The disorder is regulated through a diet that restricts the amount of protein that contains phenylalanine. Phenylalanine cannot be cut from a person’s diet completely because it is essential for proper growth and development. Foods such as meat, eggs, nuts and bread must be strictly regulated because they contain high amounts of phenylalanine, according to WebMD.
At the time of Katie’s birth, Laura was a licensed practical nurse. She said the rest of the family dealt better with the diagnosis than she did, due to her exposure to extreme effects of the disease in a nursing home where she had worked.

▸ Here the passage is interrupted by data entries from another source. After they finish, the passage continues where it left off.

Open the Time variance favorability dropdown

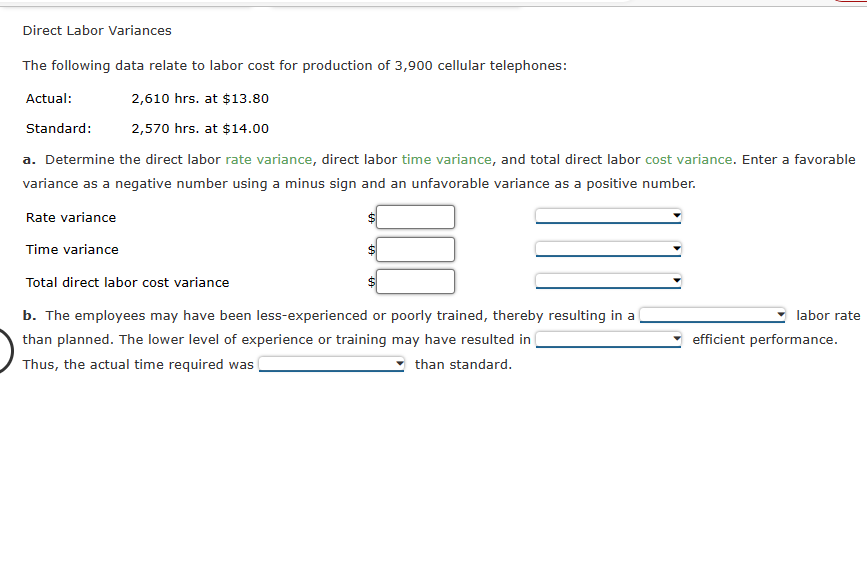pyautogui.click(x=607, y=249)
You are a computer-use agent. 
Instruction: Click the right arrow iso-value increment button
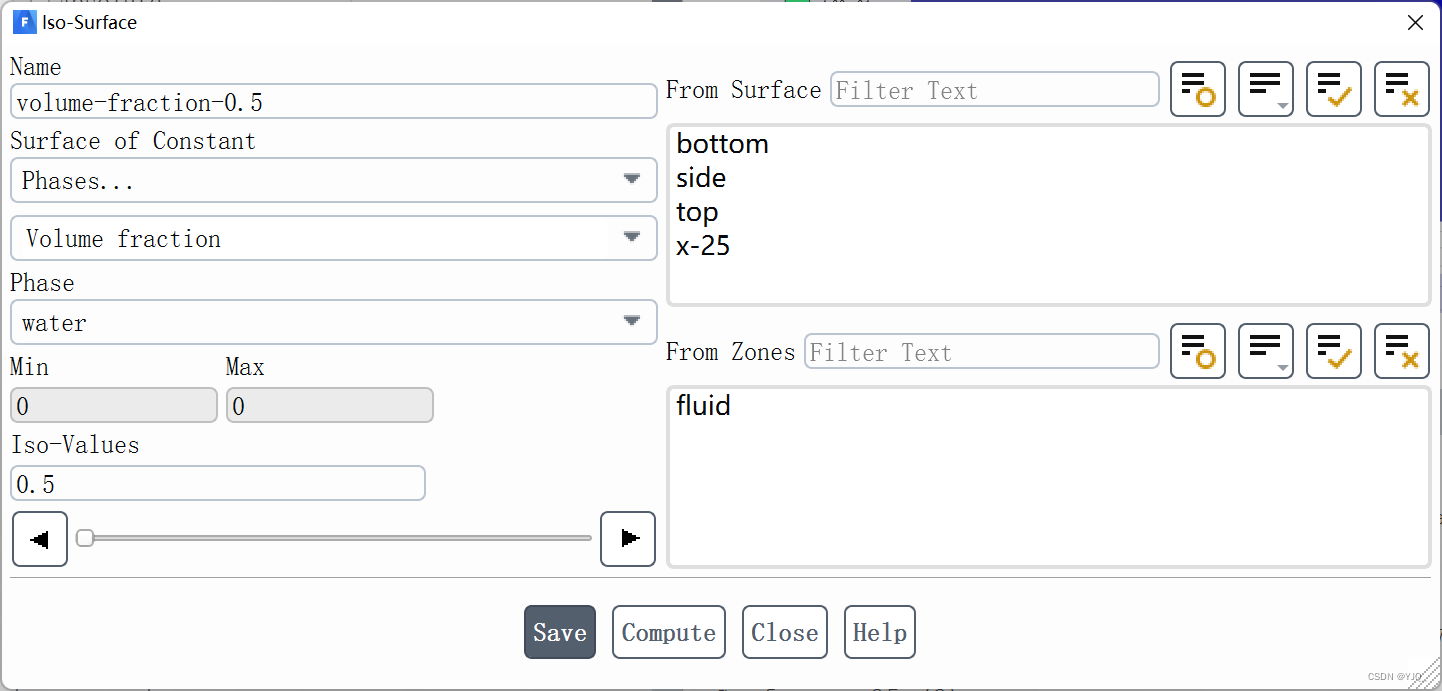click(628, 539)
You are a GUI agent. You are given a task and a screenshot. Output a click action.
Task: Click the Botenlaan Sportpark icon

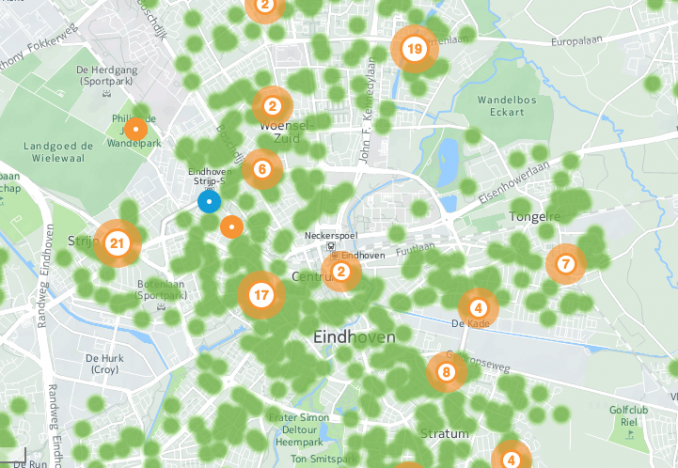tap(161, 307)
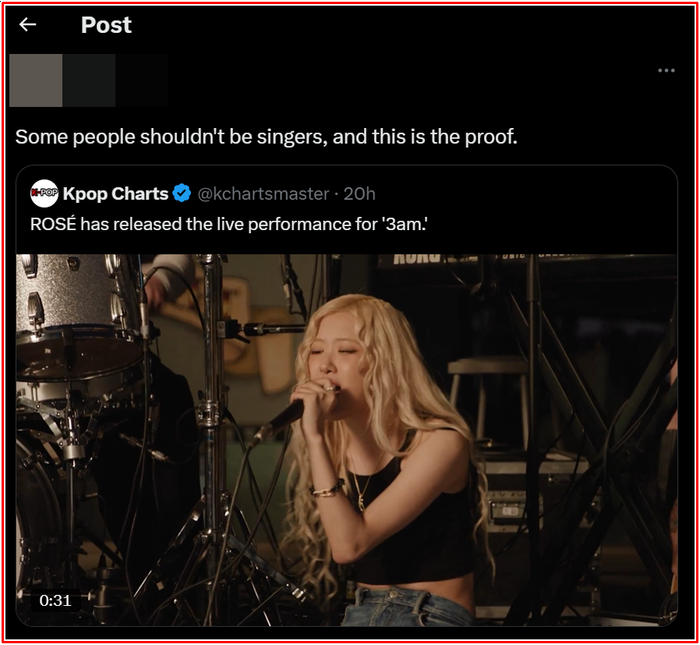This screenshot has height=645, width=700.
Task: Click the blue verified badge
Action: (182, 193)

“I had taken care of a woman with the mentality of a 1-month-old,” Laura said. “[She] ate her clothing and sucked her thumb.”
Because Katie’s condition was detected early she has not suffered any mental retardation, Laura said.
Katie’s life expectancy is the same as that of any other child.
Her diet is strictly regulated by her family and school in order to prevent any possible brain damage, Laura said.
“If we watch the diet really closely, we can go to Fazoli’s for dinner,” Paul said.
When cooking, Paul and Laura try to have meals for Katie that are similar to what the rest of the family eats, as well as one dish the whole family can eat, Laura said.
The family also has food and ingredients ordered from a dietary specialty store. Spaghetti costs $6.95 per pound plus shipping and handling, Laura said.
Laura also makes a special homemade bread for Katie, at a cost of nearly $8 a loaf.
“It is dry, but it makes good toast,” Laura said.
The Colo-Nesco Community School dietitian coordinates Katie’s meals so she can eat a school lunch like other students, Laura said.
“I eat different things [than the other children],” Katie said, “but now they don’t make fun of me.”
Every Wednesday, Katie’s blood is checked to measure the level of phenylalanine present. The test is the same that is done on a newborn’s blood before he leaves the hospital, and Paul said it only requires about three drops of Katie’s blood.
Katie said she sticks her own finger for the test and understands what the results mean.
A result of between four and five is normal, but when the result is six, Katie said “I get real cranky.”